We were specifically looking for civet poop, and in a dense muddy forest, it’s not easy to find. We were told Civets live around limestone, and after eating the coffee berries, they find a high spot on which to sit and digest their dinner. This is were we would be likely to find their pricey droppings. We searched around for a good while but found only one bean!

Pooped civet coffee bean

We continued up to another farm, where some new Arabica plants were being grown. We stopped to have a rest and chomp on some oranges. 

Gohan 

As we munched away, Gohan explained how the farmer had designed the plotting of the plants to create a bio-diverse farming area. He explained the trees grown around the coffee plants were there to act as green manures, weed control and also as a shade for the little Arabica plants.

Young Arabica coffee plants

So off we set again on the search. We didn’t find any more droppings, but we did find some civet “spit outs” which apparently can be classed as second class to the poop beans.

Spat out civet coffee beans

Happy with our findings, we heading back to the café. Along the way we passed a running stream that led to another cave opening. Gohan told us there are 118 cave opening in the Sagada area, all connected. Some of these caves are accessible, but only with a guide. Others are only for experienced cavers. The intricate network is familiar with the locals as ceremonies are still held deep down in the caves, even to this day.

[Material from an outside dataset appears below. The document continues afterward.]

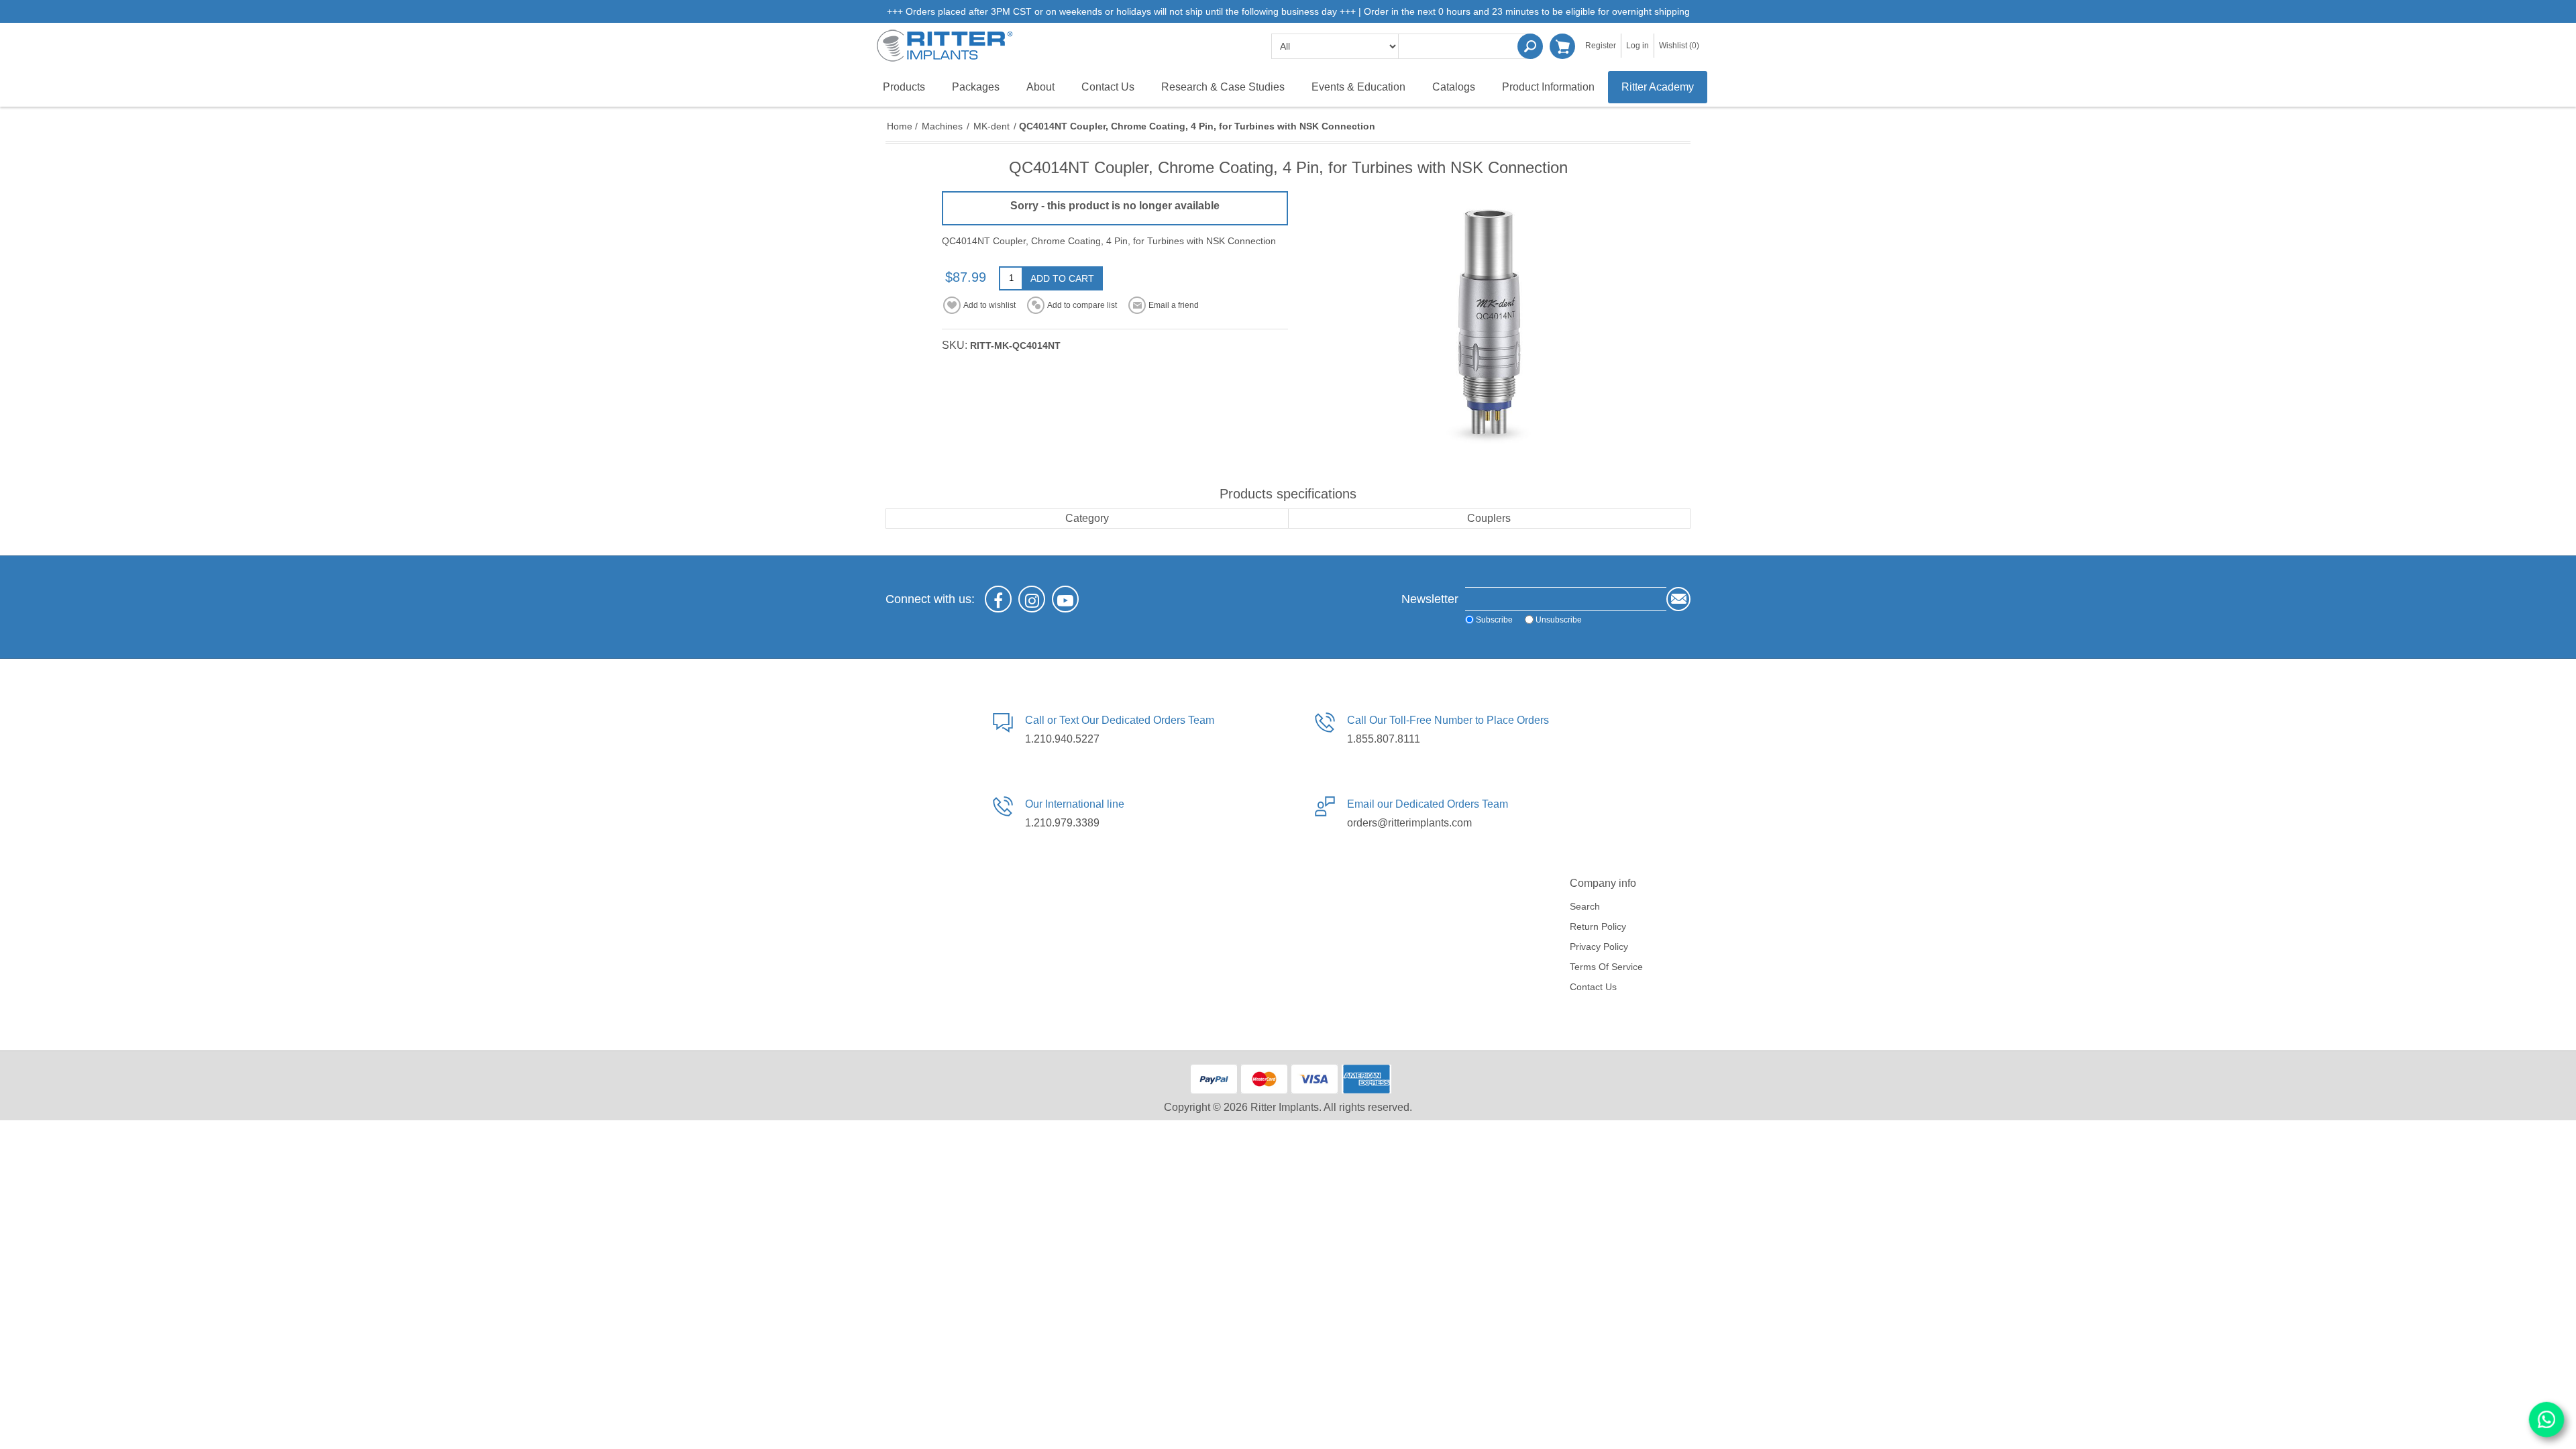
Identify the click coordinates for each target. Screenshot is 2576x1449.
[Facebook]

A cave with a running stream below a Sagadan house

Once back at the café we studied the difference between the civet poop bean, and the spit out bean. The difference was obvious even to the untrained eye. The reason why civet coffee is so revered in taste, is the process of bean selection and digestion done by the civet. Firstly it picks the most ripe bean, then if the whole bean is digested, only the soft flesh of the fruit is broken down, whilst the bean stays intact. The emzynes in the civet are said to enter the bean creating shorter peptides thus creating more amino acids. The taste of the coffee is smoother and chocolatier then regular coffee. As you can see from the picture below, the digested coffee bean has a rougher surface then the spat out coffee bean. As the spat out coffee bean has also been exposed to the enzymes, but for a shorter period of time, it is second class to the digested bean and still reaches a high price.

Left: Pooped bean (rougher exterior)  Right: Spat out bean

So now it was time to try some civet coffee. As expected, it was lovely. It was the first properly brewed coffee I had since leaving Vigan. The taste was not exactly as I expected though. There was a hint of nuttiness, almost hazelnutty. It was defiantly smoother then regular black coffee, but also had a drier after taste. Anyways… I’m no coffee expert, but I did defiantly enjoy it, especially after the long hike and whilst enjoying the beautiful views over Sagada.